Manny grew up in Mexico, living in poverty, but secure in his family's love. Until his twelfth birthday. Woken early in the morning, Manny's father tells him he is now a man, old enough to travel to the city with him to find work. Manny is both excited and apprehensive. But he has no idea how much his life is really going to change. Manny's father abandons him at the bus stop, a day and a half's walk from their home. He tells Manny to go back to his mother and let her know he will never be returning. Now, as the oldest son, Manny is the man of the family, left to take on the responsibility of providing for his mother and siblings. As soon as he is old enough, Manny makes the journey from Mexico to Texas in order to provide a better life for his family. After years of working from job to job, sometimes treated fairly, sometimes taken advantage of; Manny obtains his green card and settles down in Eden Plain, Texas.
A temporary job with rancher Owen Green leads to a full-time position as his ranch manager. While Owen is a man with many prejudices, he treats Manny fairly, and Manny comes to care a great deal about the elderly man. As Owen's health declines, Manny moves into the position of his personal caregiver, one of the few people the cantankerous old man will trust. When Owen's daughter Chaney comes for a visit, the friendship that begins between she and Manny turns into something deeper. As Owen's prejudices erupt and his stubbornness leads to tragedy, it is only God that can bring healing and reconciliation in the midst of their pain.

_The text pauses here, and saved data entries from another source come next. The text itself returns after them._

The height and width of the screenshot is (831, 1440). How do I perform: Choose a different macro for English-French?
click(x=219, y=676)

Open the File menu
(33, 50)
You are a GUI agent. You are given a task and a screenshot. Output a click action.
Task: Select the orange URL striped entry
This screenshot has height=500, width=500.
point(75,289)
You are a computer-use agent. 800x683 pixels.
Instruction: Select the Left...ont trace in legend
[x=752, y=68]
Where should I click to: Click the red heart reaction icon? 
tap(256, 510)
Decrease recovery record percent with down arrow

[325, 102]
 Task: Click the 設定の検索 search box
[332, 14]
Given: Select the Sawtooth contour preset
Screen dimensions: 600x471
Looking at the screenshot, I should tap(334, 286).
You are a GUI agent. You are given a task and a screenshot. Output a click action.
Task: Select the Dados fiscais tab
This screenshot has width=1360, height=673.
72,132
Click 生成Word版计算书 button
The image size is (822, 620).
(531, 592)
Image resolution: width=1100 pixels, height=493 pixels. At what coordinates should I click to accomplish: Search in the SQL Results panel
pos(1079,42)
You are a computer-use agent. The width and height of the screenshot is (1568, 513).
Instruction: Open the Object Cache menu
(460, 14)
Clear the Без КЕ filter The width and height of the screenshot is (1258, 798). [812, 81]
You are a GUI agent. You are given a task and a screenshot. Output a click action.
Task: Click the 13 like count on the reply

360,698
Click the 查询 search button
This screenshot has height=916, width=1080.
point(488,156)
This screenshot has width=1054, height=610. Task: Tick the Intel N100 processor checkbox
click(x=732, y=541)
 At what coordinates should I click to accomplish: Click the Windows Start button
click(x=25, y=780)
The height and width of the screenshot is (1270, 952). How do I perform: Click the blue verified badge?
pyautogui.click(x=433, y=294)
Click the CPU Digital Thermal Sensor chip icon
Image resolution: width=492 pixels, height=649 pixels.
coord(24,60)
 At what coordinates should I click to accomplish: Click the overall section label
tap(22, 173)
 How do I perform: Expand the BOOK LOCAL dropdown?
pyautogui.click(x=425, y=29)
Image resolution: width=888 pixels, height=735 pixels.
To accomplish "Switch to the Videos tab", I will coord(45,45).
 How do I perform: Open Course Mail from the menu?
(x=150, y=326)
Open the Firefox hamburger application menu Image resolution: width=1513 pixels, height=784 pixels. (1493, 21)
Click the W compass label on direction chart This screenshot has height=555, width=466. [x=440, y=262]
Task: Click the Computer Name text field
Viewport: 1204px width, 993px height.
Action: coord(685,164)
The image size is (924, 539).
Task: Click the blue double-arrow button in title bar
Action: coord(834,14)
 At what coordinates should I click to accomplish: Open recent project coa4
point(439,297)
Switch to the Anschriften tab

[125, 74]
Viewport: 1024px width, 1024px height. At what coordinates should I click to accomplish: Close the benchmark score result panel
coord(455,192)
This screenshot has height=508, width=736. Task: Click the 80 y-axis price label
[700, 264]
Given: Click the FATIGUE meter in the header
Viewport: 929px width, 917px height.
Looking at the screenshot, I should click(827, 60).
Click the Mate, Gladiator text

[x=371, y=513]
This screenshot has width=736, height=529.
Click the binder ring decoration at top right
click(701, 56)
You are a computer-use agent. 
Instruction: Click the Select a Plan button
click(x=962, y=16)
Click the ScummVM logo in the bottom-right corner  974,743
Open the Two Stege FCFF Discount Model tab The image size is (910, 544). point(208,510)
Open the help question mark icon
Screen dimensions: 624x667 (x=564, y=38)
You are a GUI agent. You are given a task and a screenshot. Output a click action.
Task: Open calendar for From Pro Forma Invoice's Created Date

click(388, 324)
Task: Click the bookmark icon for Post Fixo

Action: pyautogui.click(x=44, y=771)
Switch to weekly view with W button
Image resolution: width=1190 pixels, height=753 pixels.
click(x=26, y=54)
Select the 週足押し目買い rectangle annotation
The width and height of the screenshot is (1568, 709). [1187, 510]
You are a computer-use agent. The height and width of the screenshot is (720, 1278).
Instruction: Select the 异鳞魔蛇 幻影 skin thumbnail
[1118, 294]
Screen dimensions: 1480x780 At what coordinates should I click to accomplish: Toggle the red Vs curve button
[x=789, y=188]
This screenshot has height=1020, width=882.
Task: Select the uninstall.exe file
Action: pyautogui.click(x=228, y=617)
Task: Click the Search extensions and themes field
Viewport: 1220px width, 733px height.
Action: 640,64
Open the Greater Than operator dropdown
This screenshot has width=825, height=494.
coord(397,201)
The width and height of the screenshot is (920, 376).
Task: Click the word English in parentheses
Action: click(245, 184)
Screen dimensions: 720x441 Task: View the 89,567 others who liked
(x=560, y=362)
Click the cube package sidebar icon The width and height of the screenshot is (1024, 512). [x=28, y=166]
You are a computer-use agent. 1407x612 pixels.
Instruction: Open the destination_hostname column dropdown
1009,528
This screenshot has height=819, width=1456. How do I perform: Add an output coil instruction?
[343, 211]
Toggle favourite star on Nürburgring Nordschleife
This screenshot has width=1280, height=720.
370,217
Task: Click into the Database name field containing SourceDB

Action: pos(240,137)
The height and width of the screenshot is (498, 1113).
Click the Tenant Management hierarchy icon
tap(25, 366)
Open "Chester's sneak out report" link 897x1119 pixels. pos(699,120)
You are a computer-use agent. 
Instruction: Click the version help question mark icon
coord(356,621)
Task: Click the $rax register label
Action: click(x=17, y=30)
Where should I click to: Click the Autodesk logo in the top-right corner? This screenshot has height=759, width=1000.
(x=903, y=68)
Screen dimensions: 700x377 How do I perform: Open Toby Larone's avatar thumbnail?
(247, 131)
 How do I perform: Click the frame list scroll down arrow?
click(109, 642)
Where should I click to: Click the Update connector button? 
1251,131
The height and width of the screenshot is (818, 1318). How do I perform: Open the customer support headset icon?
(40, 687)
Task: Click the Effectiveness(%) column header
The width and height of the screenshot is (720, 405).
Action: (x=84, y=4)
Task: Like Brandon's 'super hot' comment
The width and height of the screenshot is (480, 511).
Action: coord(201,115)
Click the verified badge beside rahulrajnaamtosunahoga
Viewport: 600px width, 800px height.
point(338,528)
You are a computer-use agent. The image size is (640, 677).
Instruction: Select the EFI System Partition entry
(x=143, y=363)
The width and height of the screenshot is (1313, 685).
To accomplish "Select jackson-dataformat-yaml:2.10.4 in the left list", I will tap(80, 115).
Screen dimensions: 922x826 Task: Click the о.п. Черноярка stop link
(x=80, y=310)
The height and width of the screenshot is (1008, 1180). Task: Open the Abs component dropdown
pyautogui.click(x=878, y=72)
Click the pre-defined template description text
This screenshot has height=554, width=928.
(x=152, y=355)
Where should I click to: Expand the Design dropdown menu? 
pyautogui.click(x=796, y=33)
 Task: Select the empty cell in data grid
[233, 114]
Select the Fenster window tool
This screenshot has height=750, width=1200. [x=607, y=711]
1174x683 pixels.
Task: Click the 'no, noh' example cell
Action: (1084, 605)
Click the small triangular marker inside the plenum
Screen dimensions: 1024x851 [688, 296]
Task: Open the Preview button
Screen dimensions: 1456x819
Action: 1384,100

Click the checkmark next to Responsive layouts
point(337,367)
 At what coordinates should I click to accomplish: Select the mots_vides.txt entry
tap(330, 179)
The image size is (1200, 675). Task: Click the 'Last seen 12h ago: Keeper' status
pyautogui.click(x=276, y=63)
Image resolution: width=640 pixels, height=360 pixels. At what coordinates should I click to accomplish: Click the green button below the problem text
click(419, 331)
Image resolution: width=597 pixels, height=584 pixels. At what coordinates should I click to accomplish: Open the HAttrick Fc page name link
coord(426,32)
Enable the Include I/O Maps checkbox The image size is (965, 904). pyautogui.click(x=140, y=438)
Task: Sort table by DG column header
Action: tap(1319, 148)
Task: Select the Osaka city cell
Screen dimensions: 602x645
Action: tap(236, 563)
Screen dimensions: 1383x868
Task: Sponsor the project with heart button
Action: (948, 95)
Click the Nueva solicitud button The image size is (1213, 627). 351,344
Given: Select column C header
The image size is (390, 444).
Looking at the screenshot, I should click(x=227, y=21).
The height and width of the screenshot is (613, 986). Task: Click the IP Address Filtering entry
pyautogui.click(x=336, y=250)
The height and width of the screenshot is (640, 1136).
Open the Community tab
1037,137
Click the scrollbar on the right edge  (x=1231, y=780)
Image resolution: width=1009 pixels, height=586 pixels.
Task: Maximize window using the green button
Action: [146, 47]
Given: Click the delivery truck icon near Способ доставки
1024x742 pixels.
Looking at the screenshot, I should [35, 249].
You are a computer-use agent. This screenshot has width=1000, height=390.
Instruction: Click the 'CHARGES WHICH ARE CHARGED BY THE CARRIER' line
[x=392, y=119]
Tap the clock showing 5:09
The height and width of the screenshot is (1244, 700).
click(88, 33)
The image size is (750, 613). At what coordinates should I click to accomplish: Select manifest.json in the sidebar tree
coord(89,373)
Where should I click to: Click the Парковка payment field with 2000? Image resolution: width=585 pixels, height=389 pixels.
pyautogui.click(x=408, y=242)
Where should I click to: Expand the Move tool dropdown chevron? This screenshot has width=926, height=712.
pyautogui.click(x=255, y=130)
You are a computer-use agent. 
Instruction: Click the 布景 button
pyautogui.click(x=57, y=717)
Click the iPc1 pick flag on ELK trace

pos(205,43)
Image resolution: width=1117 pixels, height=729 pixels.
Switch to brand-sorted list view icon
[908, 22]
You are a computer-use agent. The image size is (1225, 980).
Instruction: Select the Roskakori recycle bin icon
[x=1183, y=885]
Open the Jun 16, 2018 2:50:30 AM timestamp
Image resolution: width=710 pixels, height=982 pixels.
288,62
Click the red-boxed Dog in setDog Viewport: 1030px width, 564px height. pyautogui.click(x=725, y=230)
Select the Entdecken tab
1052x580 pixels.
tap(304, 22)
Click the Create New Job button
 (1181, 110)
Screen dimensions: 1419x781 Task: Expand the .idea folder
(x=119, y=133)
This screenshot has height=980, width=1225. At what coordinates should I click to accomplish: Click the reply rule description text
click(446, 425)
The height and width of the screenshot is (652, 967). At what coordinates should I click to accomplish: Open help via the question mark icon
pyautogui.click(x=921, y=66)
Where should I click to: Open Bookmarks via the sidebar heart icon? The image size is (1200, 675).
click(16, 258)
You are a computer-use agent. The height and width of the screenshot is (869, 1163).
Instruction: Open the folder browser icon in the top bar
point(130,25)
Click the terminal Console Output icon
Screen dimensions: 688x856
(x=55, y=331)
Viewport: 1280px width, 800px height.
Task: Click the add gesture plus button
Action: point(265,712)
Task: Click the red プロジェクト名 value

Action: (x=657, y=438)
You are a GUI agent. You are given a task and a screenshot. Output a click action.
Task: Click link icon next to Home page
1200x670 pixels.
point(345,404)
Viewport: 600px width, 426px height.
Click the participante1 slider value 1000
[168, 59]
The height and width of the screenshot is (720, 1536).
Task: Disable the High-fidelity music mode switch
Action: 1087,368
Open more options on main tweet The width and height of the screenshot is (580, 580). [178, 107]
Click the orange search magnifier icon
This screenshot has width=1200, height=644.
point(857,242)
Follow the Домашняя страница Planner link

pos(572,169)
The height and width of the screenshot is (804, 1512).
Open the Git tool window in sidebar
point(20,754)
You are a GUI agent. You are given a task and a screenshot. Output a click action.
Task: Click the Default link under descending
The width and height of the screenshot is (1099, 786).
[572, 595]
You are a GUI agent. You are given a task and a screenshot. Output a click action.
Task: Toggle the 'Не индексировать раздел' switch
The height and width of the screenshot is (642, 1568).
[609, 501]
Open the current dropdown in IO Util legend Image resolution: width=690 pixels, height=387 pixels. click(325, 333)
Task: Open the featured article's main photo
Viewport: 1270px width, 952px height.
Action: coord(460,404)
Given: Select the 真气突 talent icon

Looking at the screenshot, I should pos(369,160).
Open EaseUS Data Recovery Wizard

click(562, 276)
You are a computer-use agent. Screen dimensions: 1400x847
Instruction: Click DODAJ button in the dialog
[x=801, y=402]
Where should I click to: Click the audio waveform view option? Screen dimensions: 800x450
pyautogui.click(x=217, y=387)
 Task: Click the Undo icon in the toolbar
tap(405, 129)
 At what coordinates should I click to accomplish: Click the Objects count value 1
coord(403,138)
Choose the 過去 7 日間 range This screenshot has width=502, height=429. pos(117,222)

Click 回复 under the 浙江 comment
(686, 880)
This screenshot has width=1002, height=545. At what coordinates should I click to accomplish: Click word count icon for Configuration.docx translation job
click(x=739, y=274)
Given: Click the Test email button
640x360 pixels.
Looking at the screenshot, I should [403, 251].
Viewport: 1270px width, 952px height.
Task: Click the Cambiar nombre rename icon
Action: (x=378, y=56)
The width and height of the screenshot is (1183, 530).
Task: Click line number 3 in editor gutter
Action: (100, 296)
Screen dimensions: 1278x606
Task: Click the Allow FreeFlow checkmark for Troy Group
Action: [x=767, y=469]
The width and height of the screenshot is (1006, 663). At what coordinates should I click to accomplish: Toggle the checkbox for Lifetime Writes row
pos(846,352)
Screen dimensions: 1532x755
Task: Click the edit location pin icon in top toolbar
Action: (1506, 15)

Reading A Crooked Path so soon after I finished Justice in the Burbs by Will and Lisa Samson made me especially sensitive to the issues of prejudice and class that Annette explores. A conversation between Chaney and Manny ripped a veil from my eyes that I never even knew existed. As Chaney shares with Manny that she feels, at almost 40, she is still figuring out what she is supposed to do with her life … who she is supposed to be. She asks Manny if he has ever felt the same way.
“I told her the truth. I have not ever wondered about these things. I have never had the luxury. It is not that I have no questions about life … (b)ut as for where I am going or what I am to do? I have known the answer to these questions since that day when I was twelve. … I have lived in poverty. I have witnessed the fear in my mother’s eyes and hunger in the faces of my brother and my sisters. I have had no place to live, and I have walked in shoes with cardboard for soles. … My purpose in life, my reason for getting up each day, is simple. I rise from my bed in the morning to work. When I lay my head down at night, the last prayer that I pray is one of thanks to God for the good job that I have. Food. Clothing. A safe place for me and my family. When a person obtains these things after living without them, he knows what life is about.”
Growing up in a middle-class home, I have never been in want, but neither have I considered myself "rich." Until I read this. Just having the opportunity to contemplate the direction of my life makes me richer than a majority of the world's citizens. It’s a luxury I have because I am not wondering where my next meal is coming from, or where I will sleep tonight, or where I will work tomorrow.
Annette Smith is a master storyteller. She creates amazingly real characters that you'll love, get mad at, laugh and cry with. Reading her books will entertain you, but they will also make you see life, and people, in ways you might never have before.
Sheryl Root is Partner Database Manager at OneHope, a non-profit organization whose mission is to reach every child with God’s Word. She’s also a writer and a reader of everything she can get her hands on … books, blogs, magazines. In other words, she’s both a data geek and a book nerd. She loves to be able to support Christian authors and spread the word on great books and is a member of American Christian Fiction Writers, a wonderful community of published and yet to be published writers. You can follow her on Twitter at @Sheryl_Root.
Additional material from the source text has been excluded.